- Problem to work on: As the answer, give exactly the lines of the records below from the one with "Instruction: Open the analytics chart icon" through the one with "Given: Open the expiration date year dropdown", ends included and pictures left out.

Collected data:
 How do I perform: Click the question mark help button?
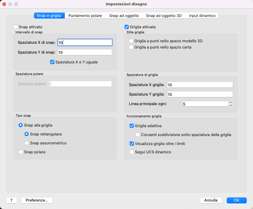point(11,200)
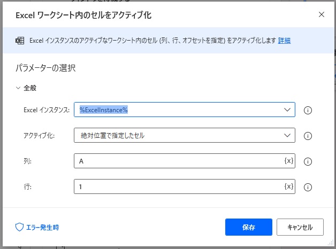Click the Excel icon in the info banner

click(x=20, y=41)
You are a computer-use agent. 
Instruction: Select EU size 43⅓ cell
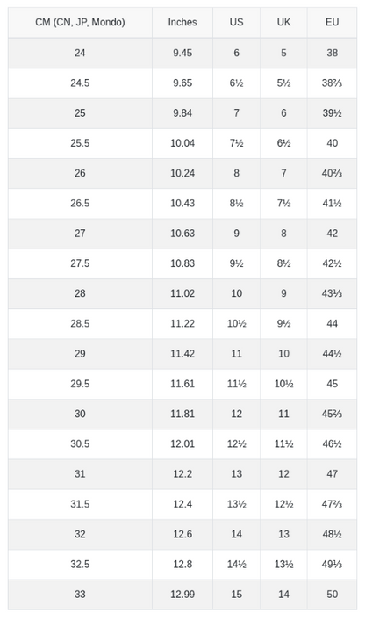332,293
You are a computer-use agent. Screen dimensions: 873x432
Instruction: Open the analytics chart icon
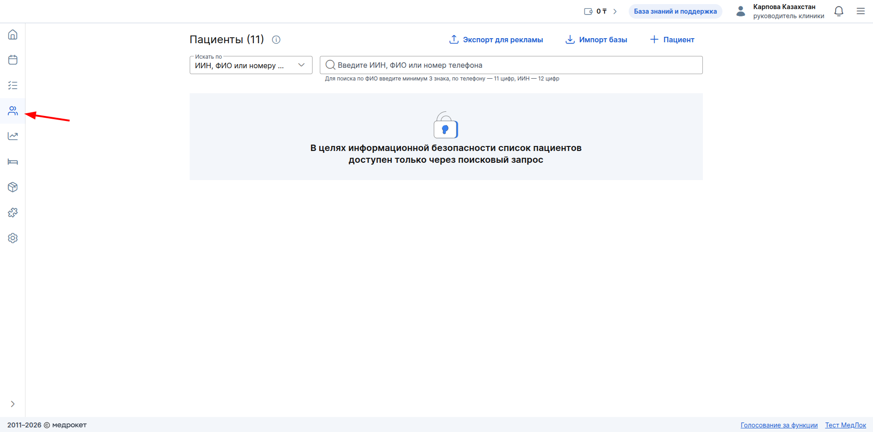coord(13,136)
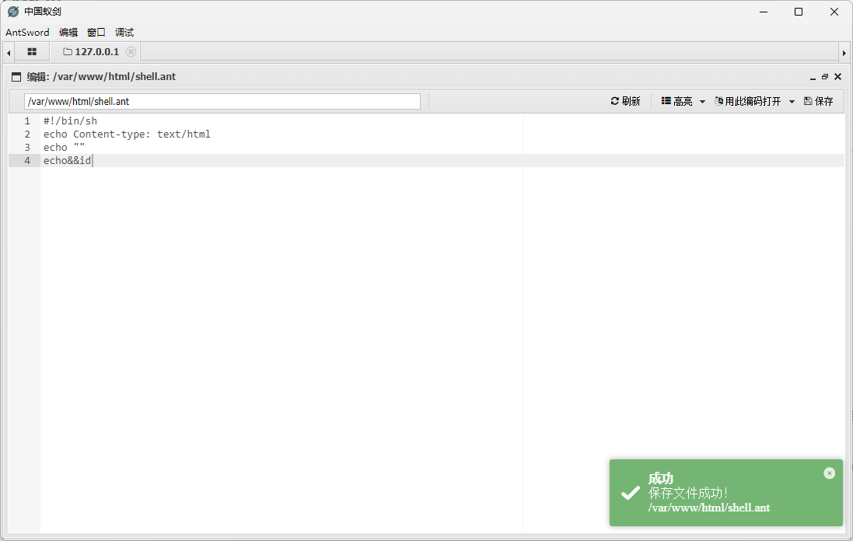Screen dimensions: 853x541
Task: Open the home grid tab icon
Action: click(32, 52)
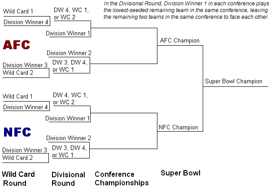The image size is (270, 188).
Task: Pick Division Winner 1 in the AFC bracket
Action: click(68, 34)
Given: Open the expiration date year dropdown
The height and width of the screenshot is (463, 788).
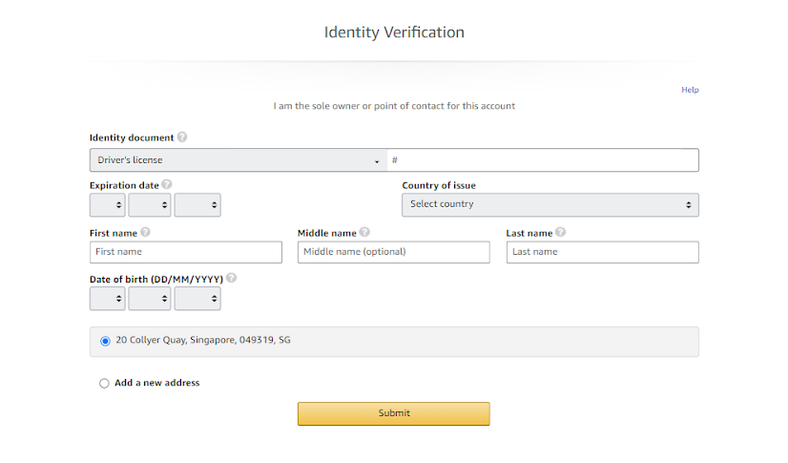Looking at the screenshot, I should (x=197, y=205).
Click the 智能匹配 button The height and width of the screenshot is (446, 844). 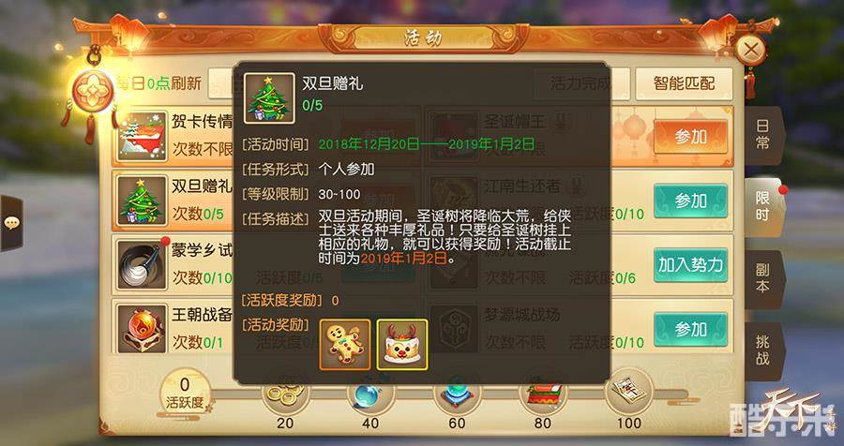(684, 83)
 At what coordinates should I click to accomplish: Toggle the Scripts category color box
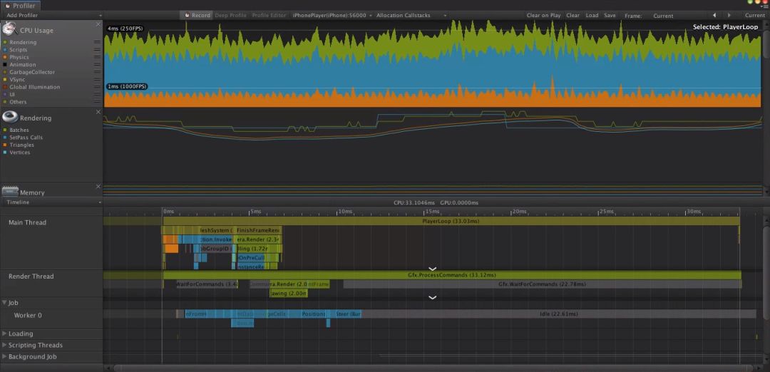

- Solved problem:
Instruction: Open the analytics chart icon
coord(13,136)
Screen dimensions: 853x541
Task: Open the home grid tab icon
Action: click(32, 52)
The image size is (270, 188).
Task: Pick Division Winner 1 in the AFC bracket
Action: click(68, 34)
Given: Open the expiration date year dropdown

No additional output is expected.